The lens with which I view technological shifts has morphed over the past year. With the birth of my first child, I think about invention in new terms. As my parents grew up in a televised age and I grew up in a platformed one, our kids will grow up with new norms, habits, and social conditioning embedded in the technology their every interaction is dictated by. Using DALLE-3 taught me just how much this change matters.
Art has always sought to freeze a moment, feeling, or zeitgeist in time for later retrieval and experience. This has shaped our culture in ways unimaginable. We have to ask, what has this profound practice done to shape our memory, our worldviews, and our relationships?
In the early 1800’s, the first permanently captured images of the real world appeared. The shock of this innovation certainly woke many up to the potentials of technological prowess. The right to privacy, the ability to document crimes or wars, and the inclination to remember early parts of your life were all invented alongside the first many iterations of the camera. A new generation grows up knowing they can go out to capture and create pictures of whatever they find.

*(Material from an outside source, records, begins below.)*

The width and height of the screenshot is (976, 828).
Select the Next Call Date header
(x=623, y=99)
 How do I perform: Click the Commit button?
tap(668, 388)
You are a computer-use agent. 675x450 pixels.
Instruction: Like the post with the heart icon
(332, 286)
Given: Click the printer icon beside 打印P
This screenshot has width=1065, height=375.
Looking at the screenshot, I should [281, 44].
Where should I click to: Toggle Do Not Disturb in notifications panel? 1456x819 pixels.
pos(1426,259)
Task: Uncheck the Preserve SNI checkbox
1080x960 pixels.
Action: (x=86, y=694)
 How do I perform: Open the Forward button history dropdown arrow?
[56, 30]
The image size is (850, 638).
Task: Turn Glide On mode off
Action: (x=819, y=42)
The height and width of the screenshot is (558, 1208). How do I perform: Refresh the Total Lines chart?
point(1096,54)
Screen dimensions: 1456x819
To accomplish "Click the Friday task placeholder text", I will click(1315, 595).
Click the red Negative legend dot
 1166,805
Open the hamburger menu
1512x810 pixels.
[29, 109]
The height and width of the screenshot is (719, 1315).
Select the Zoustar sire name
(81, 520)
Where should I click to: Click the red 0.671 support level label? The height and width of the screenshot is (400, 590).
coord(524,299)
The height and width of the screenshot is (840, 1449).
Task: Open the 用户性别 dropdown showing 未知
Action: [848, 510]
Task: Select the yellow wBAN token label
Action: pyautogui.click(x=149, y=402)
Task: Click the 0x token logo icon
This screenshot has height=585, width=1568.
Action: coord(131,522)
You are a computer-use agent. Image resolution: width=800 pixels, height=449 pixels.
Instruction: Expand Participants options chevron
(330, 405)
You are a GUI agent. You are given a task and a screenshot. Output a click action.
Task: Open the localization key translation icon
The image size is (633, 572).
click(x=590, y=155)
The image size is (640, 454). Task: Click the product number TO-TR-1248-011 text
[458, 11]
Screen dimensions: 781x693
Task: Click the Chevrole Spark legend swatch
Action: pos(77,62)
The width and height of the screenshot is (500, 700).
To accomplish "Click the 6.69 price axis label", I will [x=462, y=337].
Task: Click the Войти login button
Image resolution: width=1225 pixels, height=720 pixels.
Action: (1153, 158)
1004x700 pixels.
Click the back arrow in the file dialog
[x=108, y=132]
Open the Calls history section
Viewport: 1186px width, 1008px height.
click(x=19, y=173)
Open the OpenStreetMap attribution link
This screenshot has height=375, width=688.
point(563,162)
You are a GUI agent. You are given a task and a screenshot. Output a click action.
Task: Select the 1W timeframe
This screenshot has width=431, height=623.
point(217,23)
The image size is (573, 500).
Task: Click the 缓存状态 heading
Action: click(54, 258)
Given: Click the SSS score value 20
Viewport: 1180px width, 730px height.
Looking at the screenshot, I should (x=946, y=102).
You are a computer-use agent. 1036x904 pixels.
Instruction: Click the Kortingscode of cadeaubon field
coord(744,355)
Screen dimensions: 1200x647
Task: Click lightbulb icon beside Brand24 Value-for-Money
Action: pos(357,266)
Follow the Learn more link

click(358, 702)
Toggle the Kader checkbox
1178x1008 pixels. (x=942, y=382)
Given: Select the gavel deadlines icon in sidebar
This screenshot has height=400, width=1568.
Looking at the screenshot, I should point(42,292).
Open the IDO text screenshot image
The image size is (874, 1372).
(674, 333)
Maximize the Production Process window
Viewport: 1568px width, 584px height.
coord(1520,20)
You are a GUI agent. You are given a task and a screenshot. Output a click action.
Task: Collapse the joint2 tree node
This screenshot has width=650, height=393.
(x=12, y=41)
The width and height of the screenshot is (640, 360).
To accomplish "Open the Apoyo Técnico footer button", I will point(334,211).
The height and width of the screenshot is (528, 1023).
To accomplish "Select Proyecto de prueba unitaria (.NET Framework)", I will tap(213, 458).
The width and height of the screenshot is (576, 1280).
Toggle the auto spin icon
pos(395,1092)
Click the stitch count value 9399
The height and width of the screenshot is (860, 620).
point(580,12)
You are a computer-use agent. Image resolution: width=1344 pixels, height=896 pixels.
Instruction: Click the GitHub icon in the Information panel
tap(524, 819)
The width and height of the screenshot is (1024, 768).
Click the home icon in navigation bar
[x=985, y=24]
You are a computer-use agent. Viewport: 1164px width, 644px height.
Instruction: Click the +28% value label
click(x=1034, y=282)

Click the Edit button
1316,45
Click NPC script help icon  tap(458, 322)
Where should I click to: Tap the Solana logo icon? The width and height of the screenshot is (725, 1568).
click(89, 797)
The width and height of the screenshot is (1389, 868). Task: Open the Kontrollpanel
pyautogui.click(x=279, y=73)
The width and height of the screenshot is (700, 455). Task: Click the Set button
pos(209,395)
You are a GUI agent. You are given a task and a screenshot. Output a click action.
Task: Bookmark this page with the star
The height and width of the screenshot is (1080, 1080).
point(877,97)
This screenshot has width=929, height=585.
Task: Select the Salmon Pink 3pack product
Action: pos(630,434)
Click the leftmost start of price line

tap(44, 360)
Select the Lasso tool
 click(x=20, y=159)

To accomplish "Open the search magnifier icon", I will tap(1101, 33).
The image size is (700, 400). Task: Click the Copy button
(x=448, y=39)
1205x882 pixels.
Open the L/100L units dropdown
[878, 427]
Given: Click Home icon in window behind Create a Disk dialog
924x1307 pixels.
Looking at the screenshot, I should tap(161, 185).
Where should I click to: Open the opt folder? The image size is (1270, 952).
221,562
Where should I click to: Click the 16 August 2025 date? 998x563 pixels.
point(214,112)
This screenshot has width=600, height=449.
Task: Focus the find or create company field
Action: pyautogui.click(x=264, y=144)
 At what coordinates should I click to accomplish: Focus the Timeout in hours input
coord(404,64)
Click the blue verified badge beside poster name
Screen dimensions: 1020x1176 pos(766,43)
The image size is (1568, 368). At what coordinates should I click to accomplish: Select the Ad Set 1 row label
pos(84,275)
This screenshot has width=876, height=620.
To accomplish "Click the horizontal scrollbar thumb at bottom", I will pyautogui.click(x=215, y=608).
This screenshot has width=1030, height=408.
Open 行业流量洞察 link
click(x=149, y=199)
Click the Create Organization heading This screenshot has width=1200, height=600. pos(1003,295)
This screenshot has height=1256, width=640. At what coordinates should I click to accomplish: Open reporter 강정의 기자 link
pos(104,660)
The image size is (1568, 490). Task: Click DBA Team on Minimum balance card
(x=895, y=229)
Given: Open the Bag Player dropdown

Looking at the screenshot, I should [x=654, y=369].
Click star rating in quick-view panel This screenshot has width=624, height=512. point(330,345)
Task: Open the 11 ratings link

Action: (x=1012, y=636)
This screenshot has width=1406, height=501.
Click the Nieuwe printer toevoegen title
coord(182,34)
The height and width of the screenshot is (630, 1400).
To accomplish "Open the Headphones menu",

Fast forward two centuries and exponentially more rapid change occurs. The continuation and proliferation of this technology into every part of our society converges around the World Wide Web and the Search Bar. With security cameras, professional photographers, and (most importantly) smartphone cameras, we became awash with images. Google emerged to solve the problem of having to sort through the world’s ever-increasing data. A new generation grows up knowing a few strokes on a keyboard can find them a picture of anything that has occurred in the world or been created by humans.
Fast forward a mere fifteen years thanks to Moore’s yet unfailing Law. LLM’s turn language, colors, and sound into geometry to be manipulated by a machine’s intelligence. The internet becomes the sandbox within which AI plays to create novelty at the whims and wishes of online engineers and once-failed artists. An image that has never existed can be produced from simple language cues as ML improves over months, weeks, days, and prompts. A new generation grows up knowing any imaginable idea can be created instantly from every bit of the historical internet.
Does this make future generations more prone to limitless creativity and less comfortable with the labor of creation? Will it shape our children’s trust in a vital or meaningful photo’s veracity (when any image can be deep-faked and auto-extended to include what was originally present)? What will the culture of tomorrow’s human-AI synthesis think about the way we have used images to rewrite law, history, and life in a pre-DALL-E world?